*Problem description*. After finding the line with "The width and height of the screenshot is (1456, 819)." in the entries below, retype exactly each line from there through the line with "Given: Toggle 自动刷新 off", including that final line.

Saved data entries
-- Opening Marker --

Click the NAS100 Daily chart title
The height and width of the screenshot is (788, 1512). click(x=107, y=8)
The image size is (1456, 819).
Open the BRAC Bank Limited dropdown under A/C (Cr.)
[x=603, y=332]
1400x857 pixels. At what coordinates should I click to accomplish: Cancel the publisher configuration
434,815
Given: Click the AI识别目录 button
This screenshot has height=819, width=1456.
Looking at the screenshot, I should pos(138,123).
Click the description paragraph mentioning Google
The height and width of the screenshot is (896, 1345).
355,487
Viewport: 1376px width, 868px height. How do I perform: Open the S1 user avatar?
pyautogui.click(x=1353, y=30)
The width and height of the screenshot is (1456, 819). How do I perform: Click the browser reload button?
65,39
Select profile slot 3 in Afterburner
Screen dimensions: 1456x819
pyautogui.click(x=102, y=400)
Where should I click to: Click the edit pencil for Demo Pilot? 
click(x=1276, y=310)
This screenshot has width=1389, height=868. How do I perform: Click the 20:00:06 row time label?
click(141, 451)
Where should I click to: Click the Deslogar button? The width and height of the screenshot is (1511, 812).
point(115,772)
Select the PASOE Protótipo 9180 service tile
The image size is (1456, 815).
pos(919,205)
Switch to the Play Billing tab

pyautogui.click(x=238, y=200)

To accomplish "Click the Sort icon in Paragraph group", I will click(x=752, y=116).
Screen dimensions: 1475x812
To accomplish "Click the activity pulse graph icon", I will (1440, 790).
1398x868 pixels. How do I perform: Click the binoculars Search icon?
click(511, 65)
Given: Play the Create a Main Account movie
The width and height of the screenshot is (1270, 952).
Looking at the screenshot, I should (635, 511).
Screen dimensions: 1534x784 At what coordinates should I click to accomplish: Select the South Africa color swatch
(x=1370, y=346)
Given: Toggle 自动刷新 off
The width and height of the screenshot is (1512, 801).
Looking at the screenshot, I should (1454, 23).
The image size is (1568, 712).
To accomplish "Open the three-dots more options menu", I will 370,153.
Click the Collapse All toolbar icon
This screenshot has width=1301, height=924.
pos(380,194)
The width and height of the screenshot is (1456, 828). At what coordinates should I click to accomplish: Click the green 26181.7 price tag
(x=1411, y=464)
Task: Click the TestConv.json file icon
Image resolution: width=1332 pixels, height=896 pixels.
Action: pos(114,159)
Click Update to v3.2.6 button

-- Closing Marker --

*Result for this task*.
The width and height of the screenshot is (1456, 819). How do I perform: Click the browser reload button?
65,39
Select profile slot 3 in Afterburner
Screen dimensions: 1456x819
pyautogui.click(x=102, y=400)
Where should I click to: Click the edit pencil for Demo Pilot? 
click(x=1276, y=310)
This screenshot has width=1389, height=868. How do I perform: Click the 20:00:06 row time label?
click(141, 451)
Where should I click to: Click the Deslogar button? The width and height of the screenshot is (1511, 812).
point(115,772)
Select the PASOE Protótipo 9180 service tile
The image size is (1456, 815).
pos(919,205)
Switch to the Play Billing tab

pyautogui.click(x=238, y=200)

To accomplish "Click the Sort icon in Paragraph group", I will click(x=752, y=116).
Screen dimensions: 1475x812
To accomplish "Click the activity pulse graph icon", I will (1440, 790).
1398x868 pixels. How do I perform: Click the binoculars Search icon?
click(511, 65)
Given: Play the Create a Main Account movie
The width and height of the screenshot is (1270, 952).
Looking at the screenshot, I should (635, 511).
Screen dimensions: 1534x784 At what coordinates should I click to accomplish: Select the South Africa color swatch
(x=1370, y=346)
Given: Toggle 自动刷新 off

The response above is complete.